Mr Kiernan will now remain at Lazard as a managing director in its UK mergers and acquisitions team.

The Takeover Panel said that he had withdrawn his candidacy following the resolution of its investigation into statements made about Cadbury's Somerdale facility during the offer by Kraft. Philip Remnant, the panel's current director general, has agreed to continue as director general until a replacement is found.

The panel's criticism of Kraft is understood to be the first time it has publicly censured a company since 2007. It concluded that the statements made by Kraft regarding the Somerdale facility were not prepared to the standards of its rule, which requires the highest standards of care and accuracy and that the information must be adequately and fairly presented.

However, the panel said it "accepts that Kraft held an honest and genuine belief that it could keep Somerdale operational".

Yesterday, Kraft said: "We regret that, once we had full information, it was not feasible to keep Somerdale open, as we'd originally believed possible.
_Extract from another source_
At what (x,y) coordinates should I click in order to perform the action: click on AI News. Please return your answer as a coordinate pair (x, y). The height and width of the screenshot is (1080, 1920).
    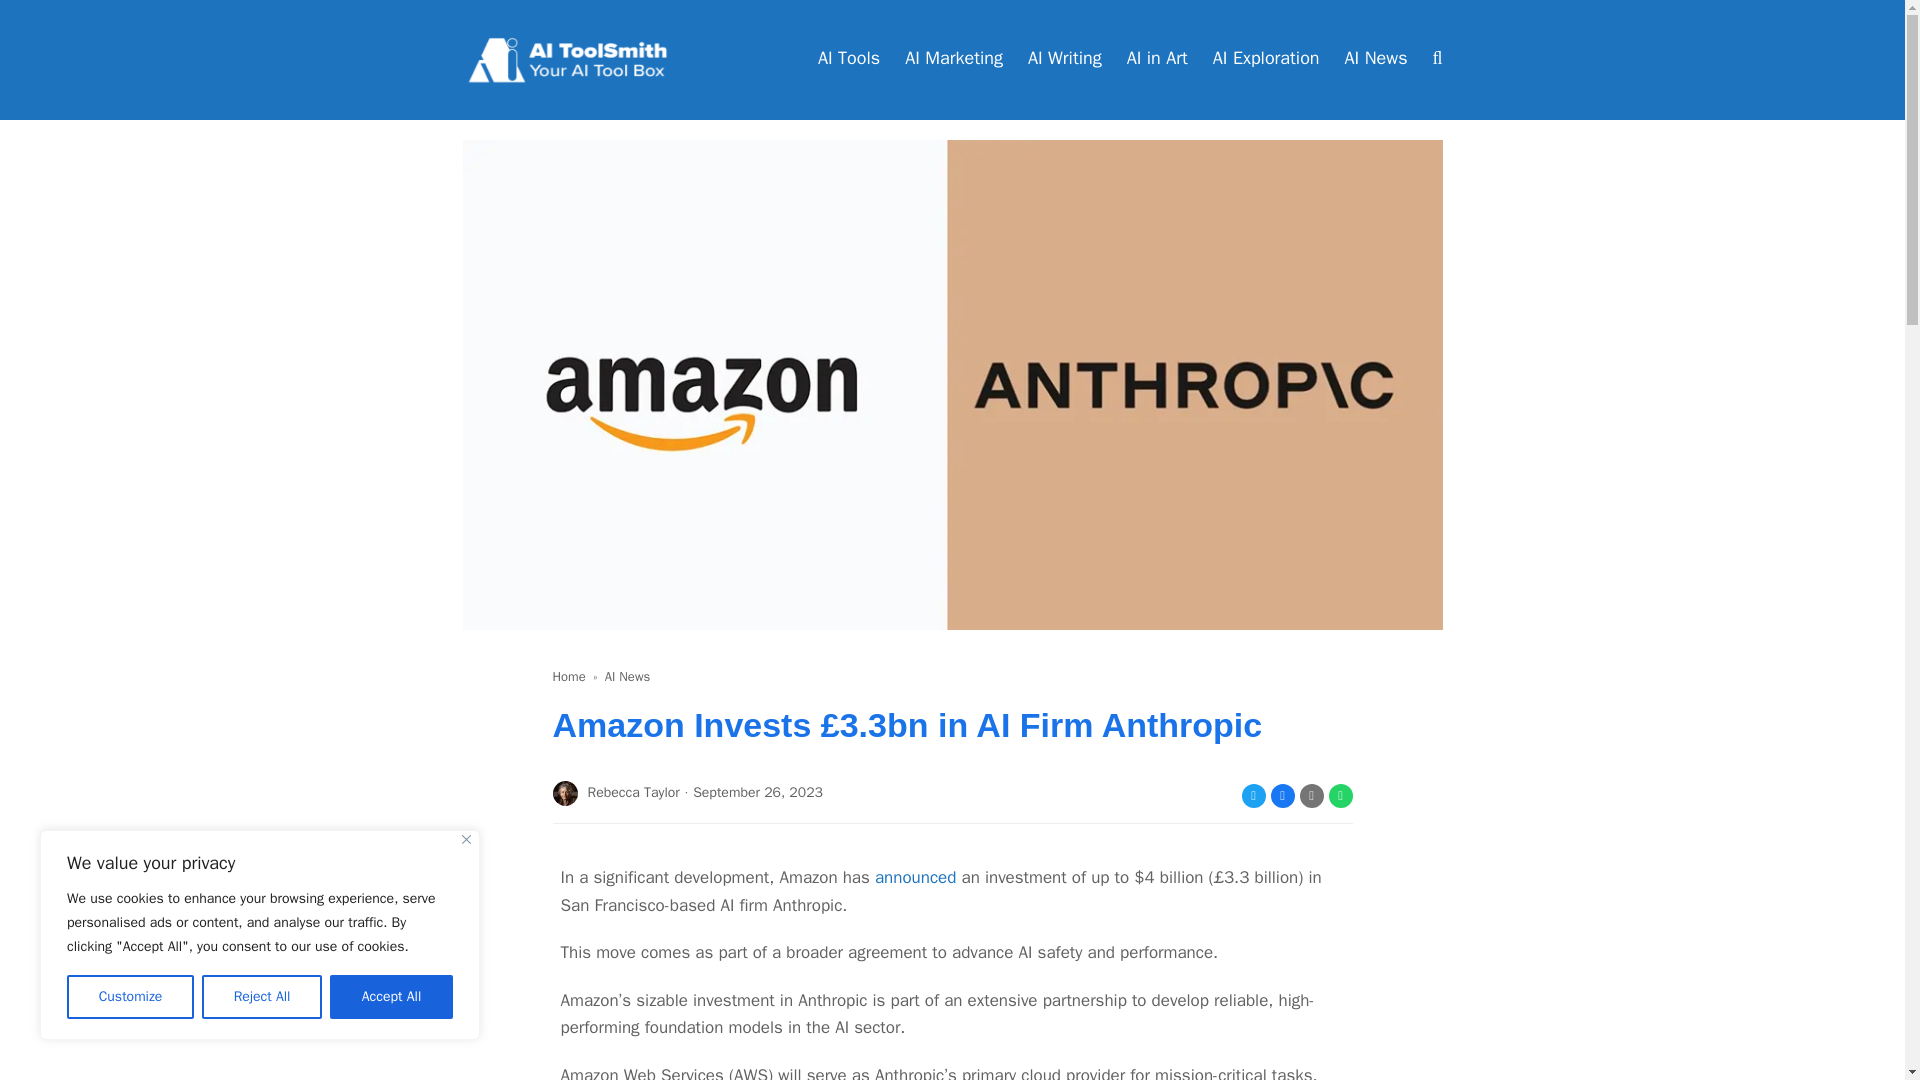
    Looking at the image, I should click on (627, 676).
Even though we never made a promise or a commitment to keep the facility open, we recognise that our 'statement of belief' created uncertainty among Somerdale employees."

Kraft said it would not appeal against the panel's decision. The US giant said: "We believe it's best for everyone to put this matter behind us so we can focus our energy on doing what's most important now: Growing our combined business in the UK and working with others to redevelop the Somerdale site in a way that helps Keynsham continue to thrive."

When questioned by MPs over the closure of Somerdale in March, Jack Dromey, Unite's deputy general secretary, said that Kraft had been "utterly cynical to pretend it could reprieve the plant".